§ RECORDS PROVIDED
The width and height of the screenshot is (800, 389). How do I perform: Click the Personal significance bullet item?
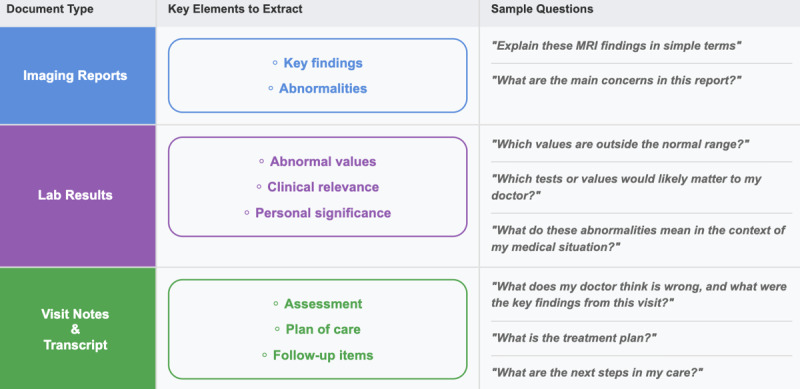[317, 212]
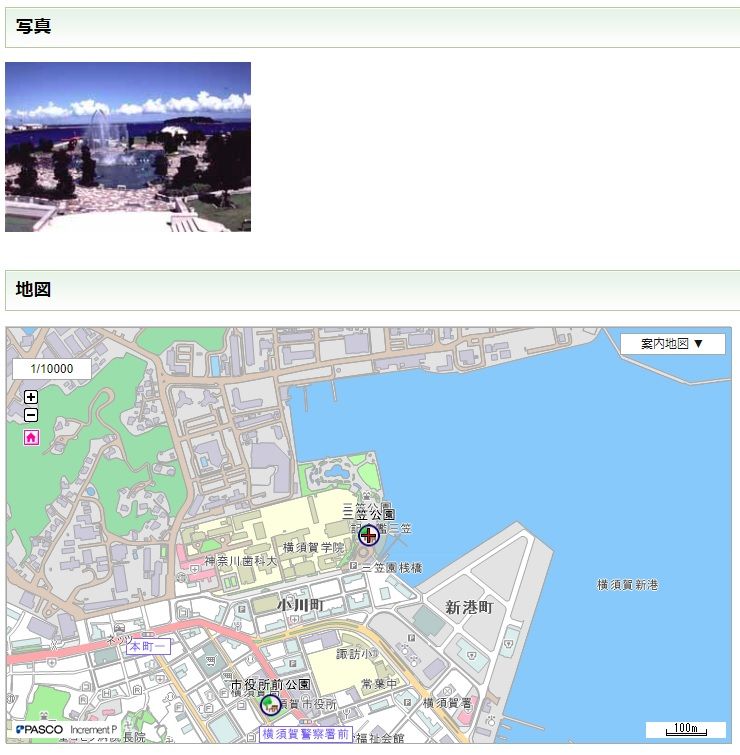Click the 横須賀学院 school label on map
Viewport: 740px width, 755px height.
click(313, 547)
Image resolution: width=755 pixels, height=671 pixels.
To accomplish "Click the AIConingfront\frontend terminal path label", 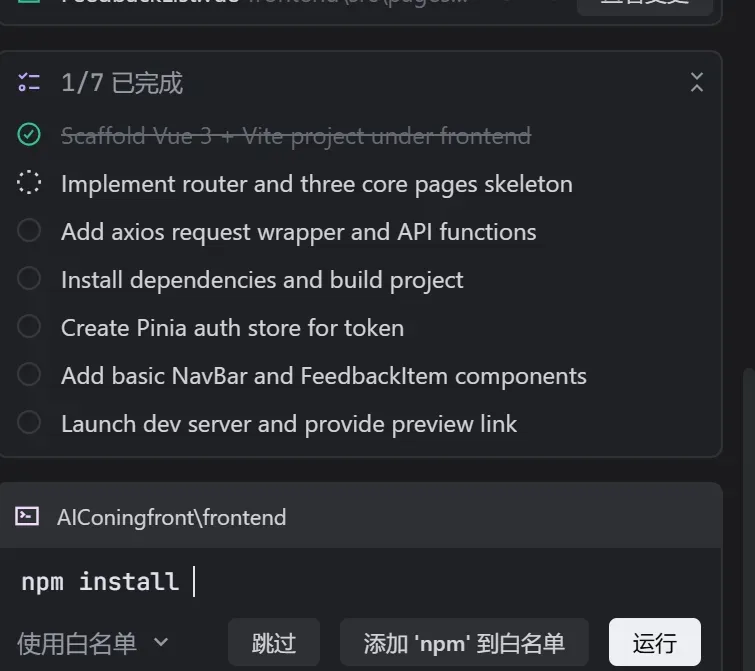I will (171, 517).
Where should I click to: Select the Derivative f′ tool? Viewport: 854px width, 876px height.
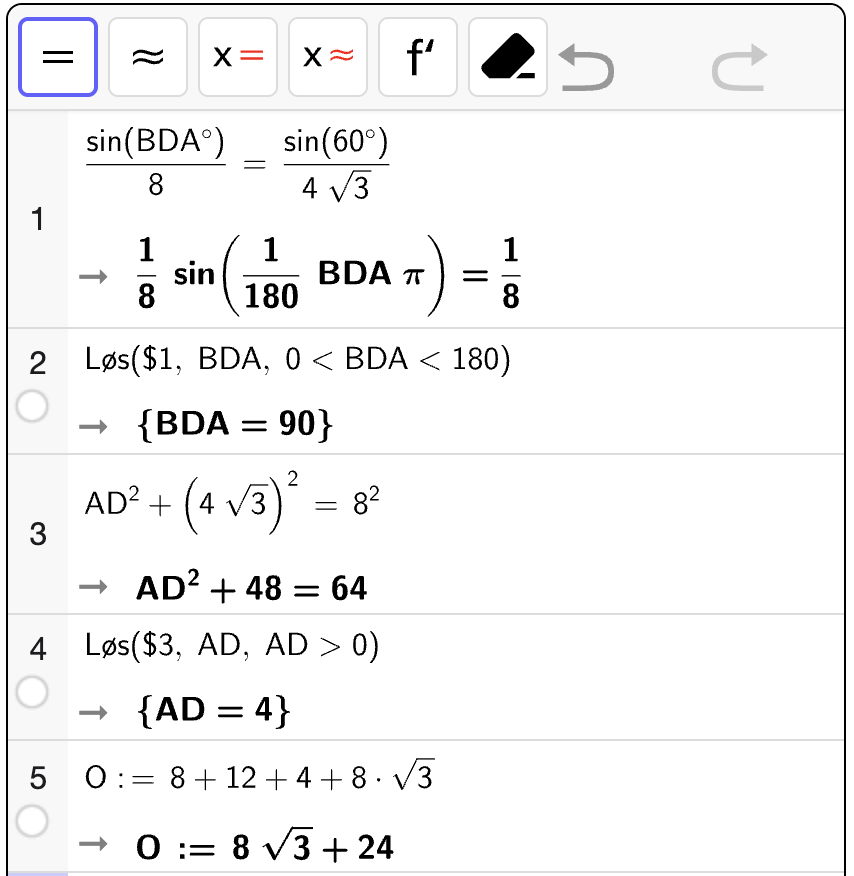[x=418, y=57]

§ THE PROBLEM
Going from the line holding "Where should I" to the last line of the data above, reproduce every line exactly, both included, with the pictures omitted.

§ TASK SOLUTION
Where should I click to: Select the Derivative f′ tool? Viewport: 854px width, 876px height.
[x=418, y=57]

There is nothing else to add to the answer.